A informação de quilometragem integra o contrato, conforme o art. 30 do CDC
O art. 30 do CDC estabelece que toda informação suficientemente precisa vinculada à venda, seja qual for o meio de divulgação, obriga o fornecedor e passa a integrar o contrato celebrado. A quilometragem anunciada no site, no painel ou registrada no contrato de compra e venda não é um dado decorativo: é parte da oferta que levou o comprador a aceitar aquele preço específico.
Quilometragem adulterada é vício oculto, e o prazo conta da descoberta
Quando quem vendeu é uma loja ou revendedora habitual, aplica-se o art. 18 do CDC, e a adulteração se enquadra como vício oculto, porque não era perceptível no momento da compra. O § 3º do art. 26 do CDC determina que, em caso de vício oculto, o prazo decadencial de noventa dias (para bens duráveis) só começa a contar do momento em que o defeito, no caso a fraude, fica evidenciado, e não da data da entrega do carro.
Quando a venda foi entre particulares, aplica-se o vício redibitório do Código Civil: o art. 445, § 1º, também posterga o início do prazo para o momento em que o comprador toma ciência do vício, mas limita esse prazo a cento e oitenta dias no total, contados da entrega, para bens móveis.

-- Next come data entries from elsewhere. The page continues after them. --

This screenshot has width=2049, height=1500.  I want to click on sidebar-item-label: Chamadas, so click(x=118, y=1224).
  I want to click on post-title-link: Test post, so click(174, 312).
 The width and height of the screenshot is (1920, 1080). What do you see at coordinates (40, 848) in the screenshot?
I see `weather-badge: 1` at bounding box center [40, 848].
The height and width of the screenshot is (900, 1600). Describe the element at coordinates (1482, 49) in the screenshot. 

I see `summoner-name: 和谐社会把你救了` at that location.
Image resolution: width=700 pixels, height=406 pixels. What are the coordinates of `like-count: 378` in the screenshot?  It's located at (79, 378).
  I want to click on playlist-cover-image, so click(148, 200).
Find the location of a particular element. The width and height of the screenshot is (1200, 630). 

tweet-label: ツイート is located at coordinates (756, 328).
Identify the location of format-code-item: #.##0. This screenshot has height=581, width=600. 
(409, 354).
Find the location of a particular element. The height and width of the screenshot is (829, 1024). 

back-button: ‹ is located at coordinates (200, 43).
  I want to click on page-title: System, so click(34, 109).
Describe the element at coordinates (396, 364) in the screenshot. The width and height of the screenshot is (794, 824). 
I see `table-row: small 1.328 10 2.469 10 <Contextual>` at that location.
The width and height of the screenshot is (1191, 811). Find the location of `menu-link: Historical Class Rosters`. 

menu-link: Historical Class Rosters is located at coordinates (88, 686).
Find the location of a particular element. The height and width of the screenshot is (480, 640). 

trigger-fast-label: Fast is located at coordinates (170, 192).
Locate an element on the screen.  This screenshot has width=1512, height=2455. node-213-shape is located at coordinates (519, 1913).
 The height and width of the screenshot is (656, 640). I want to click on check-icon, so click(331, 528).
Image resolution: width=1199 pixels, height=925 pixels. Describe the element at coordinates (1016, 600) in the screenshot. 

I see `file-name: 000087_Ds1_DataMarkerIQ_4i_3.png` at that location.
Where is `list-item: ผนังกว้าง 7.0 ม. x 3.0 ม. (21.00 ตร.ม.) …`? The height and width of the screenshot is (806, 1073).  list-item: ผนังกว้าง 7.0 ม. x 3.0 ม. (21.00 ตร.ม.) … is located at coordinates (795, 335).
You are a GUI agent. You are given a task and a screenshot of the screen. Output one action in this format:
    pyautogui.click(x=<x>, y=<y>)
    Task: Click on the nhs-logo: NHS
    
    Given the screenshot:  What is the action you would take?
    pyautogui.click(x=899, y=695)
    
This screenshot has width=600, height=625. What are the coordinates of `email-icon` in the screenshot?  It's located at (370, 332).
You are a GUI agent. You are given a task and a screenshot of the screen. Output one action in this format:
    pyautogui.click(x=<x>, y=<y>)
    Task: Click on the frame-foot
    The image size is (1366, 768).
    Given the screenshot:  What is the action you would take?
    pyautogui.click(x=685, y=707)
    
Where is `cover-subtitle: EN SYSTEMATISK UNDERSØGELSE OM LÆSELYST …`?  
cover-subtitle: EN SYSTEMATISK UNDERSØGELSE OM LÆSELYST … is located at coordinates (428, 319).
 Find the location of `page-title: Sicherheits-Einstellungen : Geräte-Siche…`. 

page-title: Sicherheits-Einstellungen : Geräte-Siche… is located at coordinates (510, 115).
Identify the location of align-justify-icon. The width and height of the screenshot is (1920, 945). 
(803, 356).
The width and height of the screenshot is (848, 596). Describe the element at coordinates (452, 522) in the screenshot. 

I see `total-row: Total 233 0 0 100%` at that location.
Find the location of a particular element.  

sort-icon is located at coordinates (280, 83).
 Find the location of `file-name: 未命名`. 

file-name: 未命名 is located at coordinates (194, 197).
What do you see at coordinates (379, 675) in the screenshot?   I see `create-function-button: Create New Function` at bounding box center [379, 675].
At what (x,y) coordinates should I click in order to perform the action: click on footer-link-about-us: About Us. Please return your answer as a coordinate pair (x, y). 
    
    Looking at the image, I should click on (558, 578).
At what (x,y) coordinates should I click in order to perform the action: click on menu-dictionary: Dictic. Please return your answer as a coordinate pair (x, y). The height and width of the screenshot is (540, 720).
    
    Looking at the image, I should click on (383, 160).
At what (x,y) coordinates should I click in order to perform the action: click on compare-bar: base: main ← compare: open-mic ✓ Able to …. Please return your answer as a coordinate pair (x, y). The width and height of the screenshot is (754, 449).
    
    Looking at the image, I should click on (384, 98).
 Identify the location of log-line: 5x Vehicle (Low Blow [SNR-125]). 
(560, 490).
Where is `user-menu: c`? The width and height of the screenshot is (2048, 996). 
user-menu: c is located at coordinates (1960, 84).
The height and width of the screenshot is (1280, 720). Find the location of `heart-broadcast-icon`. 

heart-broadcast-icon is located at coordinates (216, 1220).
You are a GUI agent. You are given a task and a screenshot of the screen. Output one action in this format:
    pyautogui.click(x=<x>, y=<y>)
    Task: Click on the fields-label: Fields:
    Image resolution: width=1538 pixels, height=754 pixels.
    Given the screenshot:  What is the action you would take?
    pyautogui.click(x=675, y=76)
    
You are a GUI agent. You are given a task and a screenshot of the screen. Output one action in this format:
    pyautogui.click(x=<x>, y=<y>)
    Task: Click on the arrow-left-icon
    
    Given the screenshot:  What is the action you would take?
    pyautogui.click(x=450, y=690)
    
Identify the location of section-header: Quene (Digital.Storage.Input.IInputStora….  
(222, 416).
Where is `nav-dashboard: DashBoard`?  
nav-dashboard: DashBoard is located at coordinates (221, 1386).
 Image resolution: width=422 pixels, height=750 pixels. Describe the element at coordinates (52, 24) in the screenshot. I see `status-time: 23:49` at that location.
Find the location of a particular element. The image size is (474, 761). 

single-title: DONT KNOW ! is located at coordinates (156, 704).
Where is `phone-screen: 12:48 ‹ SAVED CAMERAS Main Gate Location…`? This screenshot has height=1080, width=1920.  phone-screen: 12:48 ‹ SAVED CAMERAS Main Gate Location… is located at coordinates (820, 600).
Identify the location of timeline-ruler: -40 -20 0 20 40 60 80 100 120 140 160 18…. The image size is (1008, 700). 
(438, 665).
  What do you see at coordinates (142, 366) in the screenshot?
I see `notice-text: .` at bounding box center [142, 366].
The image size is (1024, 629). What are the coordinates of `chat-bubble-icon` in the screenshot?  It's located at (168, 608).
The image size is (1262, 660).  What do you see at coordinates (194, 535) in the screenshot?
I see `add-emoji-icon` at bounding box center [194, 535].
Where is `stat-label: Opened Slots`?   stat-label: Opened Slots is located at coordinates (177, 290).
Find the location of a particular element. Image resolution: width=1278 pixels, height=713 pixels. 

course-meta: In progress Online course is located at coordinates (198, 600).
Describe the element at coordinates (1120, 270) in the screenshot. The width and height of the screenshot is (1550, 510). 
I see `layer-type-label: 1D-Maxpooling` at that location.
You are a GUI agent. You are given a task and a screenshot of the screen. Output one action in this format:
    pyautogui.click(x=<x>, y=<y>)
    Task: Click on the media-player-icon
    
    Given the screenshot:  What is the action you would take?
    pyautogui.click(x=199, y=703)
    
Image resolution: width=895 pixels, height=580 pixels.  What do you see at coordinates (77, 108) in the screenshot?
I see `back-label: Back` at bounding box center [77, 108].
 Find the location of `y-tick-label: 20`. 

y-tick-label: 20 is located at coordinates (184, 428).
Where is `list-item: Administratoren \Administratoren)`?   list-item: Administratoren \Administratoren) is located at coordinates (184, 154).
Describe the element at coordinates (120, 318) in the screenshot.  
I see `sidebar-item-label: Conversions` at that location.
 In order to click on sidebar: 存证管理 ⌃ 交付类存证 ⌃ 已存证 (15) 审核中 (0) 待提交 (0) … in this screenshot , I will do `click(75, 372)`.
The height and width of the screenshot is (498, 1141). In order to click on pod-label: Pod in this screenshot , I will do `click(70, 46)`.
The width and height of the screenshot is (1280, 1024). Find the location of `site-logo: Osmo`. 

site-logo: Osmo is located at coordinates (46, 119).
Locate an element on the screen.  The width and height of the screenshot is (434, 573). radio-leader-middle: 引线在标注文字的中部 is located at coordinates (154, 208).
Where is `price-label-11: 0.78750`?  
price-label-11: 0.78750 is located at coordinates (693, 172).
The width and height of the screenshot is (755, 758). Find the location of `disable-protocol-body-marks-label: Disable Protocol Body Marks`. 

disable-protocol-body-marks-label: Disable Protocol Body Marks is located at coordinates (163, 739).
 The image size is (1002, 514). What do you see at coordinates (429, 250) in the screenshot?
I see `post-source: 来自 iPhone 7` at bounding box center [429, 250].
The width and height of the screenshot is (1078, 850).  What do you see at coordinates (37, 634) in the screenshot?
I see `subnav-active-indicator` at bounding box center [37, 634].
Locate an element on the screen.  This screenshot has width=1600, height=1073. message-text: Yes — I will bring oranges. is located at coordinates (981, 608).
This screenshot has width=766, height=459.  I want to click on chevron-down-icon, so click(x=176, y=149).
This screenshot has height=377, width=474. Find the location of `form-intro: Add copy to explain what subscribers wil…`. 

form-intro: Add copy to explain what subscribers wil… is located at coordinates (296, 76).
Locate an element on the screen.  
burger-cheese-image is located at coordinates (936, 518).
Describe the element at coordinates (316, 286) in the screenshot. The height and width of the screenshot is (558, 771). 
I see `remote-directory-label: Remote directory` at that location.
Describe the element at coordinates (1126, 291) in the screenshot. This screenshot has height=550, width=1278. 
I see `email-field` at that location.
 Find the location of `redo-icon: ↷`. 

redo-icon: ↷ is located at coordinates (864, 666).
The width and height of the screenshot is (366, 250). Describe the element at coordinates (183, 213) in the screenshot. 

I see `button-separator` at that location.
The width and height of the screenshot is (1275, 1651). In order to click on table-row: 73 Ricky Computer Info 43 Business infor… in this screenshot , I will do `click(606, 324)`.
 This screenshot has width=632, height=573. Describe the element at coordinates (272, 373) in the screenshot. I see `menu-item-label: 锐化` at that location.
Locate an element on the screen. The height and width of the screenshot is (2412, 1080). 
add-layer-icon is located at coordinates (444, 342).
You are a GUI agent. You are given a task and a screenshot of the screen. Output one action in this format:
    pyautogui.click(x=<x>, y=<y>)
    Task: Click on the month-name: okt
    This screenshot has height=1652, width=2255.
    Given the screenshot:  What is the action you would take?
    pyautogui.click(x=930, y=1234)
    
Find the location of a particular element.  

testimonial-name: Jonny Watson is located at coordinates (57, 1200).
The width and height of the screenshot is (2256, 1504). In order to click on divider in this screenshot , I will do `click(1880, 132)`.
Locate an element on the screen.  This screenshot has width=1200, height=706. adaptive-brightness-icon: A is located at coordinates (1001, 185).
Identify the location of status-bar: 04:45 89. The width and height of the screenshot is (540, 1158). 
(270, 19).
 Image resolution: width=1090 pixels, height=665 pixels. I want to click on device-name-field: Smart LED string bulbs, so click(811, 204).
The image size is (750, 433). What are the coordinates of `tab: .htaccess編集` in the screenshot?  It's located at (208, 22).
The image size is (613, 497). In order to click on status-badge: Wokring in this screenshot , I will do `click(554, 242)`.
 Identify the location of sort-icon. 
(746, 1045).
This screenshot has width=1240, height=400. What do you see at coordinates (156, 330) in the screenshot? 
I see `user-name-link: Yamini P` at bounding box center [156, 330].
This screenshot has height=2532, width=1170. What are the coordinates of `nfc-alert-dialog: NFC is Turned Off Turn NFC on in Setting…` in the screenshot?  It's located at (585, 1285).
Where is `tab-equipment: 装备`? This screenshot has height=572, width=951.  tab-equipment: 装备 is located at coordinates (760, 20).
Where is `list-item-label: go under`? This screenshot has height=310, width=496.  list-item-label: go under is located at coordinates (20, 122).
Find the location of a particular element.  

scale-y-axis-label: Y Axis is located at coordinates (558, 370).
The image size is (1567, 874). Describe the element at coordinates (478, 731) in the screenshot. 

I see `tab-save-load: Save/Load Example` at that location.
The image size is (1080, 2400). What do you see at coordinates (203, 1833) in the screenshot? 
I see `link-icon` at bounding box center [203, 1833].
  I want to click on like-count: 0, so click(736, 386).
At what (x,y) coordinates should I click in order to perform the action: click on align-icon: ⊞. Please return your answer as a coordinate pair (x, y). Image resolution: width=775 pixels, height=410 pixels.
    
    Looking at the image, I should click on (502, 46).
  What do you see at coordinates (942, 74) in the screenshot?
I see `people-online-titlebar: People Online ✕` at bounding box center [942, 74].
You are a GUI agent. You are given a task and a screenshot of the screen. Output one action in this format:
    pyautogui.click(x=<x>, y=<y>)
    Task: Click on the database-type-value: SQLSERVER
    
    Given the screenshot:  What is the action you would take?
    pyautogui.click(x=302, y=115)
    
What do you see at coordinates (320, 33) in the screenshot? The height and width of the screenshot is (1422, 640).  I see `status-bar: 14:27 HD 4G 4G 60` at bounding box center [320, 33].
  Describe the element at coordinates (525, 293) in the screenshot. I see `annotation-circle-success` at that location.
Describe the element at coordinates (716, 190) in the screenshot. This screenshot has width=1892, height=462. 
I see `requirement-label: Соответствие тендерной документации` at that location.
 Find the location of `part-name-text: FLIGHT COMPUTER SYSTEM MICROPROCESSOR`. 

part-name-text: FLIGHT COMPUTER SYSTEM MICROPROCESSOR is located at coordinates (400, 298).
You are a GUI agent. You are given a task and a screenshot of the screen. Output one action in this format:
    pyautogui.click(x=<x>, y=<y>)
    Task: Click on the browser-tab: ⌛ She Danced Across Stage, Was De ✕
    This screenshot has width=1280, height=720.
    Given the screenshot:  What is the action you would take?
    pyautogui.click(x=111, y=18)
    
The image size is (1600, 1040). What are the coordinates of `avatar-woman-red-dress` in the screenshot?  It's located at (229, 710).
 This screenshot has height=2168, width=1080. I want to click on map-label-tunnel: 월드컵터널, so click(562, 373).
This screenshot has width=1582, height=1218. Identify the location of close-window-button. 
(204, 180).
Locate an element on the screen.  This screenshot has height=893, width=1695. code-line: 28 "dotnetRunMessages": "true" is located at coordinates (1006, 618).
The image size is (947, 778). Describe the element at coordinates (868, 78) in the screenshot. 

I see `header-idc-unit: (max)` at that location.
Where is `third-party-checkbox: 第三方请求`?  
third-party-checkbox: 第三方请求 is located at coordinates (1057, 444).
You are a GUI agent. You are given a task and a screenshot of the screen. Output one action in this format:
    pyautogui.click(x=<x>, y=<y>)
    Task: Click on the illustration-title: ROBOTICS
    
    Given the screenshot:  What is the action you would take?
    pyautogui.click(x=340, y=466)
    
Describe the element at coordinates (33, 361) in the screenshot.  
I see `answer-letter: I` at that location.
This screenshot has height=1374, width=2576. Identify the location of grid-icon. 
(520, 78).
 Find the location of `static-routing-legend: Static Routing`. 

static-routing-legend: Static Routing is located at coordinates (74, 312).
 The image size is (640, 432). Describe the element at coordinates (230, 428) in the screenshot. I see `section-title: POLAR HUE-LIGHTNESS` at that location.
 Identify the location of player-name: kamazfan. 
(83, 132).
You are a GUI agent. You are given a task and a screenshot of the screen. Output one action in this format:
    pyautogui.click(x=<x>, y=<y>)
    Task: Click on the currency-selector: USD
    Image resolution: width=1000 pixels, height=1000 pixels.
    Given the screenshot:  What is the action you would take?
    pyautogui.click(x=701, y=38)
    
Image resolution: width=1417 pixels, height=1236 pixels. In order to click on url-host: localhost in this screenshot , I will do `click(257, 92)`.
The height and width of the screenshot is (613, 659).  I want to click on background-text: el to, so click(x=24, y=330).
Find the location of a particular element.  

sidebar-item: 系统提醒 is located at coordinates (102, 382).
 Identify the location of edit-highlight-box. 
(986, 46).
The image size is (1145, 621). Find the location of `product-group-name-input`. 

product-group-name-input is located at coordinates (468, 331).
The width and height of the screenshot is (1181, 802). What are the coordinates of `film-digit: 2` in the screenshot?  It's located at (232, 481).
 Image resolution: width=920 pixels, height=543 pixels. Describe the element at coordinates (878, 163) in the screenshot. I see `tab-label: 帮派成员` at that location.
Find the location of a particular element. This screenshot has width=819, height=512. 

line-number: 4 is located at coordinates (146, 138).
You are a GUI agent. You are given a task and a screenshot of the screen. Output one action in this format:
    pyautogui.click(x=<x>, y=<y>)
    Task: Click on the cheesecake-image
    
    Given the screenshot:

A fraude pode configurar prática abusiva e publicidade enganosa
Adulterar o odômetro de forma deliberada, ou anunciar uma quilometragem que o vendedor sabia ser falsa, se conecta ao art. 37 do CDC, que proíbe publicidade enganosa capaz de induzir o consumidor a erro sobre característica do produto, incluindo por omissão. Quando o vendedor é comerciante habitual e demonstra conhecimento da fraude, o caso também pode se qualificar como prática abusiva pelo art. 39, reforçando o direito à devolução do valor pago e, a depender das circunstâncias, a indenização por perdas e danos.
Como provar a adulteração
O histórico de manutenção registrado em concessionária autorizada, com quilometragem anotada a cada revisão, é a prova mais sólida, porque compara datas e números que a fraude no painel não consegue apagar. Consultas especializadas de histórico veicular por chassi também costumam reunir registros de quilometragem declarada em vistorias anteriores, seguro ou transferências, que ajudam a demonstrar a divergência.
Margem de medição e alerta prévio afastam a fraude
Pequenas divergências de quilometragem, dentro de margem razoável de erro de medição ou decorrentes de troca de painel por defeito eletrônico documentado, não configuram fraude. Também enfraquece o pedido quando o próprio anúncio já alertava sobre imprecisão do odômetro ou quando o comprador teve acesso ao histórico completo do veículo antes da compra e optou por não conferir.
Como formalizar a reclamação
Reunir o histórico de manutenção, o laudo de consulta veicular e o contrato de compra é o primeiro passo. Notificar o vendedor por escrito, expondo a divergência encontrada e pedindo esclarecimento formal, cria o registro necessário para sustentar a reclamação no Procon ou em consumidor.gov.br. Se o vendedor se recusa a resolver o impasse, um advogado que examine o histórico de manutenção e o laudo consegue apontar se o caminho é pedir devolução, abatimento no preço pago a mais pela quilometragem falsa, ou indenização extra quando a fraude fica comprovada.